*** Stored data ***

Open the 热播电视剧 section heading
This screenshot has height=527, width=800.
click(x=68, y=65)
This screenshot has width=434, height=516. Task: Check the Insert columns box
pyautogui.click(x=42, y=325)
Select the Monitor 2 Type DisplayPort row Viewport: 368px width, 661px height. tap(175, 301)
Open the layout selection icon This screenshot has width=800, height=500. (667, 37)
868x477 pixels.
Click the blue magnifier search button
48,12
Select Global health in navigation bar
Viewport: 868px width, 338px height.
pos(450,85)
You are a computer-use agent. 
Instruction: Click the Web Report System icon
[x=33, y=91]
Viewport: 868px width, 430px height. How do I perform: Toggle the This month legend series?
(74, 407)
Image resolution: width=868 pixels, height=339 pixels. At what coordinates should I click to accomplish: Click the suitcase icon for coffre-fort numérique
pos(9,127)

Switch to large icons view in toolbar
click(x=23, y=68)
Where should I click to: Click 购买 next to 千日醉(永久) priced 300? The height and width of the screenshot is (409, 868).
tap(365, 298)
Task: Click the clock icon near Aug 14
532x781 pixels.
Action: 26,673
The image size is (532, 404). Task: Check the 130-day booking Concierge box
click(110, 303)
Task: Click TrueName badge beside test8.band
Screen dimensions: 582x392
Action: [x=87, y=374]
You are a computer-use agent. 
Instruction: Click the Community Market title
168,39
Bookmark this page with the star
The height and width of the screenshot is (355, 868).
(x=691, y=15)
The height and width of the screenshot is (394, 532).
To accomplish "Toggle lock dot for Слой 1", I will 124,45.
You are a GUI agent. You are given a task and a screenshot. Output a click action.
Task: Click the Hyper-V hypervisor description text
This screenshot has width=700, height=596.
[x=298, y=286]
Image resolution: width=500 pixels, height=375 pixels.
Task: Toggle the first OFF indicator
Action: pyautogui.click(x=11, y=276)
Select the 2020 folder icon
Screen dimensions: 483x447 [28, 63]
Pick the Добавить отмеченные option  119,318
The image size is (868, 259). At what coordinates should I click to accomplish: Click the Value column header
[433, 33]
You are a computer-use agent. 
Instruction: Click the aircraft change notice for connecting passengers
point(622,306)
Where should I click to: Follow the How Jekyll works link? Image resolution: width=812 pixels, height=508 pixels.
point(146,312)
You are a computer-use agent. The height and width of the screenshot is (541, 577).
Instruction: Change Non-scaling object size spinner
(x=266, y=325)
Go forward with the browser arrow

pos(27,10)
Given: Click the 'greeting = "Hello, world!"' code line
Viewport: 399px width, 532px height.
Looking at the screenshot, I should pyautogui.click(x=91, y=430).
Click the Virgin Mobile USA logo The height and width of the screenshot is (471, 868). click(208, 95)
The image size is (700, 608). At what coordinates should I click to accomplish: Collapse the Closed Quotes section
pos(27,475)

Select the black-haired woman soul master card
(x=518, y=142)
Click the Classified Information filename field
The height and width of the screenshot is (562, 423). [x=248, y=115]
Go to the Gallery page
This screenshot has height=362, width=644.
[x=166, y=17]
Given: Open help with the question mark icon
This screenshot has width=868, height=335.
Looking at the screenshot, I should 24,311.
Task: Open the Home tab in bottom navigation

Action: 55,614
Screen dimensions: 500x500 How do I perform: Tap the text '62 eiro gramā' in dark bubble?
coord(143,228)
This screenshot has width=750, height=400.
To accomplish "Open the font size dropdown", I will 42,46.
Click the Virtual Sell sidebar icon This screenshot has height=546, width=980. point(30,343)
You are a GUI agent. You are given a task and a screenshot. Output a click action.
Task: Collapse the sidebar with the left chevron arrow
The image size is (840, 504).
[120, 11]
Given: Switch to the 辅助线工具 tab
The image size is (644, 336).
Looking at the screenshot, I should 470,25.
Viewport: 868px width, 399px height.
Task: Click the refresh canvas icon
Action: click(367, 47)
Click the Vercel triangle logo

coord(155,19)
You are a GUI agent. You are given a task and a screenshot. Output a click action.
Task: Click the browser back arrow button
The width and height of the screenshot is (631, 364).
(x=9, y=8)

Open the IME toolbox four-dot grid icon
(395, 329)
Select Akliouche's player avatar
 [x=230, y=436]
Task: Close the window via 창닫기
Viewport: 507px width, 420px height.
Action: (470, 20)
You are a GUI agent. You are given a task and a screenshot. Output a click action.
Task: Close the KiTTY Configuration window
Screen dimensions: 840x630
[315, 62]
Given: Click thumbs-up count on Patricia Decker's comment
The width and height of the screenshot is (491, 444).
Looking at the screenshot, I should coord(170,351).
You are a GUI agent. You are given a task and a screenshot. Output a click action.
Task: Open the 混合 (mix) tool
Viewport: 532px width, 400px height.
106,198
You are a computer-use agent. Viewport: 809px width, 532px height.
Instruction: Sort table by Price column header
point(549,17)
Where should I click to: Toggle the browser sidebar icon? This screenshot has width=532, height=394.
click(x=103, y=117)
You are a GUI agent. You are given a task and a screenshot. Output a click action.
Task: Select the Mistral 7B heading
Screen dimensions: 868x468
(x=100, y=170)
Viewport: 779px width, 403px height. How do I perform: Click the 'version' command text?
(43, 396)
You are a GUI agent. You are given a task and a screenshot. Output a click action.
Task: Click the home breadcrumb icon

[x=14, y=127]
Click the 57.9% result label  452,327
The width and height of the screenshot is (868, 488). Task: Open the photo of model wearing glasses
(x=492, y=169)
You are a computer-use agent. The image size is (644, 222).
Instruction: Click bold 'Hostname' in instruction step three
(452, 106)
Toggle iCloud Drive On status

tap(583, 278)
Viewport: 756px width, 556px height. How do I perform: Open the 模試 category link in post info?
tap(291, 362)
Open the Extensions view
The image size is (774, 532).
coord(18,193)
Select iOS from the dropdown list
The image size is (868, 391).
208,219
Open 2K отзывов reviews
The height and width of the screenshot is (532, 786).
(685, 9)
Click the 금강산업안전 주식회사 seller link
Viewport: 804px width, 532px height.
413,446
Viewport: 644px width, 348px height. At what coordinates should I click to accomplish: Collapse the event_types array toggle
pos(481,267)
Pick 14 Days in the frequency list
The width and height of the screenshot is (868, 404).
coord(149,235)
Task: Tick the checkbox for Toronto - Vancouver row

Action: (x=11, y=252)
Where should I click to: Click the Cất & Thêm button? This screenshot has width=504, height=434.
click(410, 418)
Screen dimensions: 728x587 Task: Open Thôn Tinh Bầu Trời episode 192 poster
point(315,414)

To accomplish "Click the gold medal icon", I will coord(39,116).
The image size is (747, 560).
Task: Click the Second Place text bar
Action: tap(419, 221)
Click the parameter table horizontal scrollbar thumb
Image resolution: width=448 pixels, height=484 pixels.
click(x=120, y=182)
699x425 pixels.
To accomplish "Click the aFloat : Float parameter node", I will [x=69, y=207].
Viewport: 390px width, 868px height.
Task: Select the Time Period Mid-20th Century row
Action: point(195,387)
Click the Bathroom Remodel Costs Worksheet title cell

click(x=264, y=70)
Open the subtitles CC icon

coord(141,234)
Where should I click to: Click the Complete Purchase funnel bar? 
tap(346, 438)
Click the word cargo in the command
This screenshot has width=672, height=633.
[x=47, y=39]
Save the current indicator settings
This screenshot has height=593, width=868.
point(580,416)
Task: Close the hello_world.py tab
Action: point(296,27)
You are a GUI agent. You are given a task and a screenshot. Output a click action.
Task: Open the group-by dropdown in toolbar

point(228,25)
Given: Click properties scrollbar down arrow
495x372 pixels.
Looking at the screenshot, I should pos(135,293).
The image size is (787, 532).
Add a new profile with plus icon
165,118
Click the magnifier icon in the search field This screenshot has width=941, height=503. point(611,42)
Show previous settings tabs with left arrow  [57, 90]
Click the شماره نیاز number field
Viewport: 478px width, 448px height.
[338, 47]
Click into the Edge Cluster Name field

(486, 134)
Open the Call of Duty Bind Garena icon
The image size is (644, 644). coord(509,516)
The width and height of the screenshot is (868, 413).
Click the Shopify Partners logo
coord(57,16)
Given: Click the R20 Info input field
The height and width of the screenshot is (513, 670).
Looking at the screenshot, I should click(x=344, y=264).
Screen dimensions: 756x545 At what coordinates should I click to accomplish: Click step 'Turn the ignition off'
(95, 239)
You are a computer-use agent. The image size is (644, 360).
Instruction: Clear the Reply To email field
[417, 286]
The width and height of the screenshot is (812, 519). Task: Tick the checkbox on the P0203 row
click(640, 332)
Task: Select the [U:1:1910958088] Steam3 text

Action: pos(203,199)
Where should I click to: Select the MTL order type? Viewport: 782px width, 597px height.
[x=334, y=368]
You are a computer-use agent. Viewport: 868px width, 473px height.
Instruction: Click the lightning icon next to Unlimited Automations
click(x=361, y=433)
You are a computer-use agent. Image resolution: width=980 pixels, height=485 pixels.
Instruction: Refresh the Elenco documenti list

*** End of Stored data ***

◆ **Action item**
What lines above contain "computer"? Copy them out.

◆ **Completed task**
You are a computer-use agent. 
You are a computer-use agent. 
You are a computer-use agent. 
You are a computer-use agent. The height and width of the screenshot is (541, 577).
You are a computer-use agent. Viewport: 809px width, 532px height.
You are a computer-use agent. The image size is (644, 222).
You are a computer-use agent. The image size is (644, 360).
You are a computer-use agent. Viewport: 868px width, 473px height.
You are a computer-use agent. Image resolution: width=980 pixels, height=485 pixels.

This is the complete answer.